For all the playful French bashing I have done, they do some things remarkably well-in a uniquely French sort of way. They are the world’s best car parkers. They will circle the blocks for hours to find a spot the size of carry-on luggage and squeeze the car into the spot without major damage to the vehicles around it. The toy-like Euro cars are always parked bumper to bumper so that there is no space between them. NO SPACE. I thought cars in Paris were actually assembled in parking spaces. How could anyone park like that? How could anyone get the car out unless they just went in order starting with the first car? Then I realized in some nightmare of quantum physics that there was no prime car. I think perhaps somewhere in the outer edge of the 20th Arondisement is a car with nothing parked against its front bumper.

We can’t mention the skill of parking by the French driver without touching on the marvel of engineering that is the French automobile. There are parts that have no function-just form and style with nice lines and color. The cars have cool character but are not practical in the areas that matter-like running for more than a week without breaking down. Repair requires a special factory tool and 4 Renault or Peugeot or Channel engineers flown from a undisclosed location to the vehicle. However, due to the French work week of something like 6.5 hours, it’ll take the team a week to reach you and then they’ll have to return to France for a part-a part that will dazzle with its utter coolness but will work only marginally better and longer than the broken part.

Okay, so in the mechanical world, the French will never be confused with a German. The French get distracted with fashion and food. French women. Say the words and some men start making noises like Homer Simpson in front of a dozen donuts. It seems that no mater the weather, a French woman has a scarf. It could be with an overcoat and boots or a mini with-never mind. If a French woman is wearing a mini, I’ve never make it to the feet. The may be barefoot for all I know.

When it comes to food, the whole world admits that French fries and French toast merely scratch the surface of superior French cuisine. In fact, the French have made the preparation of bizarre animal parts a fine art. The manner of cooking and the accompanying famous sauces enable the French to joyfully put in their mouths things that would make a Tijuana whore gag. Since the spectrum of my food experimentation runs the gamut from crunchy peanut butter to American cheese slices, I’ve depended on the opinion of others when it comes to the more exciting elements of French eating. I’ve been assured by traveling companions that whatever beast, foul, amphibian, or other critter part that has been put in front of them has been delicious.
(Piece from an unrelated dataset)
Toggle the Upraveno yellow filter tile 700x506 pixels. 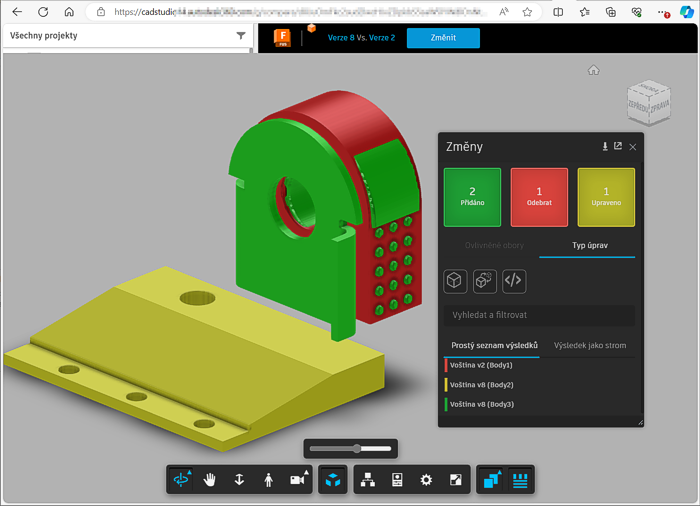(606, 197)
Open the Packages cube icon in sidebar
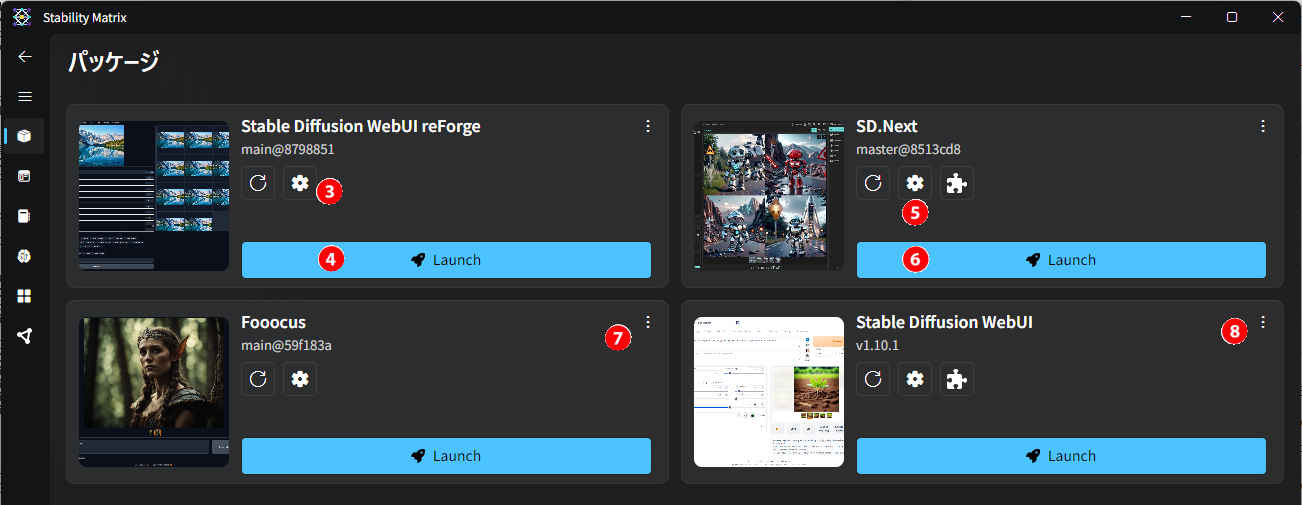 pyautogui.click(x=25, y=136)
I fall back on tomato soup and a grilled cheese sandwich when presented with dishes that require a veterinarian and biologist to identify.

Either I or Paris has changed. It may not be as taut and perky as some cities. But like an old lover with a few more wrinkles and pounds, it knows how to handle itself and handle me. Paris can still seduce, if you linger and give it the time to work its slow, steady, and sure magic. Some sweet young hottie of a town may sparkle and infatuate; but even Peter Pan has to grow up in the end. At least that’s what Tinker Belle once told me along with, “It gets lonely for old fairies, too.”